We’re now only a couple of weeks away from the April 1 implementation of the Goods and Services Tax (GST) in Malaysia. Much has been said, rumoured and conjectured since the new tax regime was announced in Budget 2014, particularly with regards to the car industry and the all-important, hotly-debated question: Will car prices go up or down with GST?
Since the 6% GST will supersede the existing 10% sales tax imposed on new vehicles, it’s easy to assume that car prices will drop by 4%. Simple enough equation, but as we’ve found out, that will not be case.
“Generally, I would expect a slight drop for new cars between 1-3%,” said Royal Malaysian Customs Department GST director Datuk Subromaniam Tholasy. Malaysian Automotive Association (MAA) president Datuk Aishah Ahmad, however, isn’t quite so optimistic. “I do know some brands, prices will go up. Not everybody comes down,” she told paultan.org.
Apart from car prices, we also discussed the impact GST will have on other corners of the industry, including used vehicles, pre-registered cars, company-registered cars, servicing and parts. What will, and what won’t change? Clearly, the answers aren’t as straightforward as we may think…
GST replaces sales tax: the mechanism
Come April 1, this sales tax regime will be abolished, and a GST of 6% will take its place. In its simplest form, GST is a value-added tax, that is, a tax paid on the value added to a product or service.

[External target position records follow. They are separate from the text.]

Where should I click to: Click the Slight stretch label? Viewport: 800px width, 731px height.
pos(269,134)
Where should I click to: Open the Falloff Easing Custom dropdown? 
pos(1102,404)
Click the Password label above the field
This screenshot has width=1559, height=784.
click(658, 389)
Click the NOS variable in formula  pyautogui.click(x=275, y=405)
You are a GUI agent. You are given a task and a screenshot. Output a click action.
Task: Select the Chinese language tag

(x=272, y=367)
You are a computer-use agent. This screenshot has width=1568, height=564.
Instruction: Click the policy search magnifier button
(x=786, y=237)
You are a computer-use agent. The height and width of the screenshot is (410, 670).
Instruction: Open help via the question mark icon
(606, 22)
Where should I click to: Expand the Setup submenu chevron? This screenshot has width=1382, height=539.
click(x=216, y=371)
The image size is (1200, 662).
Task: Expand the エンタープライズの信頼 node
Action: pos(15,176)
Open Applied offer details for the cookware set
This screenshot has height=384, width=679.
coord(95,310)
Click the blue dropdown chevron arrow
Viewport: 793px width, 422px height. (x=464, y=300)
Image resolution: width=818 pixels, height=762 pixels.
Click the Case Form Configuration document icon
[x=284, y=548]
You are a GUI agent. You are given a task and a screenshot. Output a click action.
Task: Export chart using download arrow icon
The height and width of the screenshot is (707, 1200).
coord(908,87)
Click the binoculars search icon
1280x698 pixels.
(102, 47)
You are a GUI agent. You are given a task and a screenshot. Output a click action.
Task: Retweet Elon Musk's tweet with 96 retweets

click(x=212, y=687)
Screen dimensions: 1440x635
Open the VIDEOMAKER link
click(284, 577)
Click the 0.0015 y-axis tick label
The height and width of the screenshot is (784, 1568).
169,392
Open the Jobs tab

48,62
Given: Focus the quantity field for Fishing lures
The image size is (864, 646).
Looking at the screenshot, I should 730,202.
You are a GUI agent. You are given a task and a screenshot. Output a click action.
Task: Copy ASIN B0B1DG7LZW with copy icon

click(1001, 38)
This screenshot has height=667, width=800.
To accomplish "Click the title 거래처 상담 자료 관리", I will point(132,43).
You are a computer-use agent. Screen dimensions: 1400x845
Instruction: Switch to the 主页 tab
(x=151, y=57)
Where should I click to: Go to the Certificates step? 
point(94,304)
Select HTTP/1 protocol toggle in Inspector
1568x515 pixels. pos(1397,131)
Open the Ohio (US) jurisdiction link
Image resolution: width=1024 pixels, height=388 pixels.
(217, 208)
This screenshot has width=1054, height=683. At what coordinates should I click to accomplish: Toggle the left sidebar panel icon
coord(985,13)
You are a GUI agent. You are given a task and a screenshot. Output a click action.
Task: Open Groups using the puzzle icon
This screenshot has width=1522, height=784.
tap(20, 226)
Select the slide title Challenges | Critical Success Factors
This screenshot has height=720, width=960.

It is applied at each stage of the business transaction, through distribution, retail and finally to the consumer.
It is important to note that it won’t be a 6% GST added on top of each and every business transaction, thereby increasing the price of the car at an exponential rate. GST is indeed imposed on the selling price, margins included, each time the car changes hands down the supply chain, but at each stage except for the final consumer, input tax can be claimed. In the end, it is the consumer who pays the full GST rate.
In filing his tax returns, the distributor will declare his output tax (6% paid by the dealer, bigger amount) and input tax (6% he paid previously, smaller amount). He then pays the difference between the two to the government.
The dealer repeats the process in selling the car to the consumer. The consumer cannot claim any input tax, so he bears the full GST burden, as stated earlier: 6% of the final purchase price. Essentially, each part of the net tax paid in the chain should add up to the 6% paid by the consumer.
How will new car prices be affected?
“There is a possibility that for some models there may not be any reduction or we could even see a slight increase in prices, especially for imported cars. Because it depends on the distribution margin, which is currently (under the sales tax regime) not taxed.”
The premise behind all this is such – GST is a value-added tax, which means it is a tax on distribution margins. The higher the distribution margins, the more in GST needs to be paid and ultimately, the more expensive the car becomes for the consumer.